Prompt: Write the next part of the news article below on the Spokane Valley City Council's meeting about rail and road projects, starting after its last sentence.

Document text:
Rep. Cathy McMorris Rodgers, R-Wash. (Matt Rourke / AP)
Rep. Cathy McMorris Rodgers, R-Wash. (Matt Rourke / AP)

U.S. Rep. Cathy McMorris Rodgers met with the Spokane Valley City Council on Friday morning to discuss plans and concerns for the city’s future transportation projects.

More than 20 residents attended the meeting at City Hall, where council members thanked McMorris Rodgers for her efforts in helping the city secure a $9 million TIGER grant to help fund the Barker Road grade separation project.

Council members also voiced concerns about potential traffic flow delays from the proposed BNSF double track project, which calls for a 4.4-mile second rail track to be constructed parallel to an existing mainline track running through the city.

The BNSF project includes modification of at-grade and overpass crossings, realignment of existing tracks and construction of a new railroad bridge over the Spokane River, according to documents submitted to the Washington State Department of Ecology.

Construction of the double track project is set to begin in 2019 and could have an impact on five public road crossings: at Barker, Flora, Evergreen, Pines and Sullivan roads.

Councilman Ben Wick said although the city met with BNSF several times about the double track project, railroads typically don’t like to deal with municipalities.

“They don’t even think they need to get a permit from us to do their project,” Wick told McMorris Rodgers. “We need your help.”

An estimated 56 trains per day travel through Spokane Valley on the BNSF rail line, resulting in traffic delays and safety issues at intersections with at-grade crossings.

Wick said BNSF and Union Pacific railroads initially agreed to combine rail lines in initial plans for Bridging the Valley, which aimed to fix at-grade rail crossings along a 42-mile corridor from Athol to Spokane.

Wick said Union Pacific has 59 at-grade crossings along the 42-mile stretch of track and it would save a tremendous amount of money if railroads combined rail lines.

Supplied data:

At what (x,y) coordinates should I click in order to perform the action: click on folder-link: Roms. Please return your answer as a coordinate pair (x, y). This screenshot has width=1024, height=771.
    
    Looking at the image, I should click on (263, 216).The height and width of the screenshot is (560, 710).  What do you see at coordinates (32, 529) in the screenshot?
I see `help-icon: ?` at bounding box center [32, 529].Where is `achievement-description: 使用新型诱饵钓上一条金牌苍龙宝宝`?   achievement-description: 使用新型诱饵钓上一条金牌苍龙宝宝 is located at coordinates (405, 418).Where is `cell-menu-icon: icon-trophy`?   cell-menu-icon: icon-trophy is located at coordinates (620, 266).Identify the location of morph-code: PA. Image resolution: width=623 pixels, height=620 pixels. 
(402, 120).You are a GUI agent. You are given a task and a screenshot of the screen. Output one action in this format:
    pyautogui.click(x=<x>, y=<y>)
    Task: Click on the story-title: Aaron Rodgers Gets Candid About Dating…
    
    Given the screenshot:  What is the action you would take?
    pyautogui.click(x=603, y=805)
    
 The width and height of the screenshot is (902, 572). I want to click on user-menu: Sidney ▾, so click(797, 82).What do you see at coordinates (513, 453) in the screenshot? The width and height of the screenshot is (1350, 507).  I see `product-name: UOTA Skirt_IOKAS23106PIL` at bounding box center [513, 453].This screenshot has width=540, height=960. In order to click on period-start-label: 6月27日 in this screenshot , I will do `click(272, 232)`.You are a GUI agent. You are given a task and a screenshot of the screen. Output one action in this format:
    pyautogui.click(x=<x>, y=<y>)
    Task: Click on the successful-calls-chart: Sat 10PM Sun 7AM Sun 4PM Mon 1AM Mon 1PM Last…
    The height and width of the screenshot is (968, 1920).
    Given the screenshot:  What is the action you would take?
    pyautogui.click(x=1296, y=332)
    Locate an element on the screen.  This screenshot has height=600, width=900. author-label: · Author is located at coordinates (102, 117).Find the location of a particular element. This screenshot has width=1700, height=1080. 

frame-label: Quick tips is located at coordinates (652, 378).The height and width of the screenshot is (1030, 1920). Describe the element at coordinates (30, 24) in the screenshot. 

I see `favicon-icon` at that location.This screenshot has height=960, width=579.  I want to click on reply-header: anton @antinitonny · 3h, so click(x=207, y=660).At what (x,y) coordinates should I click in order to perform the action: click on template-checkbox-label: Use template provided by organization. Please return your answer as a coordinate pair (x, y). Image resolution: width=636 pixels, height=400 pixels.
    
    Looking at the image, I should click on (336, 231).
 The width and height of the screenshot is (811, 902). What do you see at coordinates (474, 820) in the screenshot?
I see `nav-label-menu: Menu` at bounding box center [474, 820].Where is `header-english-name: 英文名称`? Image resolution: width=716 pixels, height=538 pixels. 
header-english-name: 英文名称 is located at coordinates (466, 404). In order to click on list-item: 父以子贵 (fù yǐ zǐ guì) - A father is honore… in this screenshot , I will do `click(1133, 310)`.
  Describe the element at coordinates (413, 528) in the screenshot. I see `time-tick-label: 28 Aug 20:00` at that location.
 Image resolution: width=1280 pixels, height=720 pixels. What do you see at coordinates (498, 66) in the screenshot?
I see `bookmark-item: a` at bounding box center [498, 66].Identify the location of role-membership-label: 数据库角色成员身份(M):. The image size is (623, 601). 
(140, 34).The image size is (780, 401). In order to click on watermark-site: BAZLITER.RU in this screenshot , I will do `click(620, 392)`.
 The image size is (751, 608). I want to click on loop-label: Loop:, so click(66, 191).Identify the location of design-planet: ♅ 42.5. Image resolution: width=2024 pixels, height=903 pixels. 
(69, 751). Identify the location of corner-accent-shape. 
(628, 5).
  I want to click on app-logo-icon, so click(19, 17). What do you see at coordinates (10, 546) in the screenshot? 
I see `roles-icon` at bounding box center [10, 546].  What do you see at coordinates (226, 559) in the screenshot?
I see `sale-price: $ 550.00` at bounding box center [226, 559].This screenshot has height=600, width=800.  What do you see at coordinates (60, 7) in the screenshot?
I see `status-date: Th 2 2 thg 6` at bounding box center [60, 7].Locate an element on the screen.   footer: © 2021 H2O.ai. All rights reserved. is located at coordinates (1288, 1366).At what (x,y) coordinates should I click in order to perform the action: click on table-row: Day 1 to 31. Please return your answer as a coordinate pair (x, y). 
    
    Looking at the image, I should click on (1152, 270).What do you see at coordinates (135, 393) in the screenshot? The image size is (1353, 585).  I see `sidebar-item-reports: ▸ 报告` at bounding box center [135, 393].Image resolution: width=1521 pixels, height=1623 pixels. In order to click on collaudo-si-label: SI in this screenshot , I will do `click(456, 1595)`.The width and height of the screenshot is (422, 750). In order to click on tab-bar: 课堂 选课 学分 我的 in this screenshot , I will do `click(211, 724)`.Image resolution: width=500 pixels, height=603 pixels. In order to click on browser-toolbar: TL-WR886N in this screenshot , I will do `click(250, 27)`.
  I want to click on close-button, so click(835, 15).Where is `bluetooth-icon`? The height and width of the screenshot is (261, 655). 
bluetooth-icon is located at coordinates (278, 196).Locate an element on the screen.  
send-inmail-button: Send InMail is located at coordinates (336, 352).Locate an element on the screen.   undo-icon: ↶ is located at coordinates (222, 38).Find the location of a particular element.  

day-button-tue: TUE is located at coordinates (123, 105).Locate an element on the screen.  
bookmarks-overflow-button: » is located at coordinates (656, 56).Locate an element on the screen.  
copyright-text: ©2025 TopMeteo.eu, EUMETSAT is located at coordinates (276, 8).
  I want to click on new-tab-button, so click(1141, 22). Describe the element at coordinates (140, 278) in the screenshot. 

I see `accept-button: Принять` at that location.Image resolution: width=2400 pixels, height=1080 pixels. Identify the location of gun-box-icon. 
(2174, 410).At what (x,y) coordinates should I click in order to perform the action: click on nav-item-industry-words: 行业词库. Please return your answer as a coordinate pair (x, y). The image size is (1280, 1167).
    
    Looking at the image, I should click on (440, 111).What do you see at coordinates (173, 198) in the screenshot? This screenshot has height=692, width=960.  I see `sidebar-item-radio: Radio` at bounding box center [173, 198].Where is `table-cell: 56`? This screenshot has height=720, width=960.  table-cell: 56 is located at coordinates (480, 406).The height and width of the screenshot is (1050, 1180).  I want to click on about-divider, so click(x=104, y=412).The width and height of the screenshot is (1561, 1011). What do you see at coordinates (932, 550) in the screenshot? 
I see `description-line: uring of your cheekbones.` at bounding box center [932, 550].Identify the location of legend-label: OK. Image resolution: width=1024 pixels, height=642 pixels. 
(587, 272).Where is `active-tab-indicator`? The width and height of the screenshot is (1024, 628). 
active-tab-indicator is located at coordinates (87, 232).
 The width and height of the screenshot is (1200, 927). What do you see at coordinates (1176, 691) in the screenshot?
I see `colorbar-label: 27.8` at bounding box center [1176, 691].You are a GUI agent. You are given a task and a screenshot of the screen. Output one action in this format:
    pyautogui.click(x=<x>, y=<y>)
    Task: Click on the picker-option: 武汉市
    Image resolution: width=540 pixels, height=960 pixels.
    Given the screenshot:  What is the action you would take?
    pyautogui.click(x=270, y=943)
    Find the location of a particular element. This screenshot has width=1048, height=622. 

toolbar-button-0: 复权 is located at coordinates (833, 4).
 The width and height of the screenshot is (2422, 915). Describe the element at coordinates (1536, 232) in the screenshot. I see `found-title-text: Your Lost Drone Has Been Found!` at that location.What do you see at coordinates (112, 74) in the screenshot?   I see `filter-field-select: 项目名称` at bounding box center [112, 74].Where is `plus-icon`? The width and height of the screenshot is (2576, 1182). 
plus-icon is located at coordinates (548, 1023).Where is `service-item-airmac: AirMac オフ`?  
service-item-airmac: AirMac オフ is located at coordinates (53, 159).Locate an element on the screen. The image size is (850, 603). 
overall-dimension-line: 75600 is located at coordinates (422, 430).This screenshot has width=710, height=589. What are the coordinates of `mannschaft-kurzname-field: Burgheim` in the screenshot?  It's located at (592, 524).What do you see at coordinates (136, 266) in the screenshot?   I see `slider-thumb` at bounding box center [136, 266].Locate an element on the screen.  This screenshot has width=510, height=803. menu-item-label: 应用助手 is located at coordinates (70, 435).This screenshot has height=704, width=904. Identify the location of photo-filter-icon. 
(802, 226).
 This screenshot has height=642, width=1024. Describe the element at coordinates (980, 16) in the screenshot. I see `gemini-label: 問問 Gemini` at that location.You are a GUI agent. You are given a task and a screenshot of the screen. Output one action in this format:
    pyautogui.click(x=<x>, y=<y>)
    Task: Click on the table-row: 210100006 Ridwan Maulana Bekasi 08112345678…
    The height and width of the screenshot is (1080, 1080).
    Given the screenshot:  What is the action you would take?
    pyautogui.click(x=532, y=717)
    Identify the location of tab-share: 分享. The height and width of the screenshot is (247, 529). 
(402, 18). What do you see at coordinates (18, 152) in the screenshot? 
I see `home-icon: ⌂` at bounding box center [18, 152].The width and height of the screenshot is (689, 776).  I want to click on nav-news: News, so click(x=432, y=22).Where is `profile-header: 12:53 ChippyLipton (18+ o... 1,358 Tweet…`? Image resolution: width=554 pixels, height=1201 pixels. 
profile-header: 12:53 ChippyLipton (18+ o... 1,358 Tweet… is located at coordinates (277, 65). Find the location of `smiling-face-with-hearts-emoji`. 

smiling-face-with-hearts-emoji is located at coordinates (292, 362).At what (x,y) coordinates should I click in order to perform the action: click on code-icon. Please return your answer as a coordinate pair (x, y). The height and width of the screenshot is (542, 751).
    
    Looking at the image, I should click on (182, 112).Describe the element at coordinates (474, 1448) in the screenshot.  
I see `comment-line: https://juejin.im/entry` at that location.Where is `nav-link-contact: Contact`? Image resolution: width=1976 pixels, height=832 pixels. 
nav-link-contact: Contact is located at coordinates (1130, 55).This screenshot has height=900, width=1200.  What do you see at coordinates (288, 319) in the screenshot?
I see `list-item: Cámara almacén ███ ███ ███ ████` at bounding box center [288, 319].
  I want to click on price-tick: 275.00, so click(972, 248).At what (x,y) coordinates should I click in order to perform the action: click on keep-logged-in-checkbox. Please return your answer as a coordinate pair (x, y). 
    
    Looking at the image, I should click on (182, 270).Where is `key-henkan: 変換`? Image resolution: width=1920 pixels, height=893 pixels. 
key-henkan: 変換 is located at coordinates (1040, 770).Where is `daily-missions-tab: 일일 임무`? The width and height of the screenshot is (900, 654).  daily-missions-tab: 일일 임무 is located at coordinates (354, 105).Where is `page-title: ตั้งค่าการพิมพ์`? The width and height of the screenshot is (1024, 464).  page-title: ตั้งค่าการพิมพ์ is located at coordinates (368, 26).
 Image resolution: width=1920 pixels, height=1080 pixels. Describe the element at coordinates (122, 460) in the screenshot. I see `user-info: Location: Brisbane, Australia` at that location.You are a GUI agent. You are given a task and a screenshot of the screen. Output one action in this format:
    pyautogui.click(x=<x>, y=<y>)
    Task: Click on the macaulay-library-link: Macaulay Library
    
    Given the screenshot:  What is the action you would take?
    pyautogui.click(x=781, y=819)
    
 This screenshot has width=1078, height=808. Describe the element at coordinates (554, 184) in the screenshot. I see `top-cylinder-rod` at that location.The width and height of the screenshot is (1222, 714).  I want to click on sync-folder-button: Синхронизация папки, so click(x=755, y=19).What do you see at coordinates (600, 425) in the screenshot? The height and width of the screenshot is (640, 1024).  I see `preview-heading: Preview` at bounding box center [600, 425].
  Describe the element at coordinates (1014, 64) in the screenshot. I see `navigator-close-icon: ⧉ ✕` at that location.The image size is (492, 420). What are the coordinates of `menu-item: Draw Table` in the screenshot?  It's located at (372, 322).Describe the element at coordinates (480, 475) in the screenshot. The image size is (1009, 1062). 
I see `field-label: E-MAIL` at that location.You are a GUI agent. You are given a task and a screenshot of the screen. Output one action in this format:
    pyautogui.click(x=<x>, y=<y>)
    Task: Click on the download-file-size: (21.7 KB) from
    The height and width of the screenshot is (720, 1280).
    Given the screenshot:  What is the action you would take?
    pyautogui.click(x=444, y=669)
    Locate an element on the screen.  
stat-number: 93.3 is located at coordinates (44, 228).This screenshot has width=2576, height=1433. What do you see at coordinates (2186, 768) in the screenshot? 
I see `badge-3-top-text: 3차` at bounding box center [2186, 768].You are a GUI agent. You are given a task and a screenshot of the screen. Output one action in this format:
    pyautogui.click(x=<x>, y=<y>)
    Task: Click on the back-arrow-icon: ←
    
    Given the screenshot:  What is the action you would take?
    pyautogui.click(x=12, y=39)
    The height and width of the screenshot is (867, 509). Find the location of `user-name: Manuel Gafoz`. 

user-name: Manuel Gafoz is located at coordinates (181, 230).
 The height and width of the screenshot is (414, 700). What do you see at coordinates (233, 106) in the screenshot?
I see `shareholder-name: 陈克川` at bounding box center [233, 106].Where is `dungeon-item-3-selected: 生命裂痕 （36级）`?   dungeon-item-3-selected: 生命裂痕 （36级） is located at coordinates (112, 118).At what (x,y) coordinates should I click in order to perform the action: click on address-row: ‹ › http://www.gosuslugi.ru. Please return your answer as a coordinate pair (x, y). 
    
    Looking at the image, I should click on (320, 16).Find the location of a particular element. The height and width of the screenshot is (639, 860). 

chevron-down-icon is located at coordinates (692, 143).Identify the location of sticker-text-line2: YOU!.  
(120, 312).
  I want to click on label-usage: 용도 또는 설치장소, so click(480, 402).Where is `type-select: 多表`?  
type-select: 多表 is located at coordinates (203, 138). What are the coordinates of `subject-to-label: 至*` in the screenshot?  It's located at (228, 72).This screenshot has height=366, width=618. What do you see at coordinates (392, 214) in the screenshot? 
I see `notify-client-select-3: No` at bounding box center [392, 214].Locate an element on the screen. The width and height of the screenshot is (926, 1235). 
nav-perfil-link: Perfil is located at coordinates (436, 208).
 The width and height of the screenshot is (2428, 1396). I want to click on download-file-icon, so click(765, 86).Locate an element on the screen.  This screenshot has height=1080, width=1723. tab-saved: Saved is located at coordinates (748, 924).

Response to this task:
“It means so much to our community to have this corridor combined … we can’t afford to do 59 grade separation projects,” Wick said. “Just the overall scope of it is insurmountable.”

The city discussed federal and state grant funding needs for the proposed $24 million Pines Road grade separation project that would replace an at-grade rail crossing with an underpass at Pines Road and the BNSF tracks.

The city predicts the improved intersection would reduce the risk of collisions between trains and the 16,400 cars per day.

McMorris Rodgers said the federal budget approved this year had increased commitment to infrastructure with more grant funding, and that’s expected to continue during the next session of Congress.

“We know that there’s huge infrastructure needs all across the country. It’s a priority issue right now for the country, for the administration and for Congress,” she said. “We need to start planning now to get ahead of that and spend some time with the transportation committee and the House, so they are reminded of Bridging the Valley and priorities going forward.”

McMorris Rodgers said she’s willing to facilitate discussions with BNSF and Union Pacific railroads, House Transportation Committee staff, and leaders at the U.S. Department of Transportation on behalf of Spokane Valley.

“My goal is to help you accomplish your goals,” McMorris Rodgers said.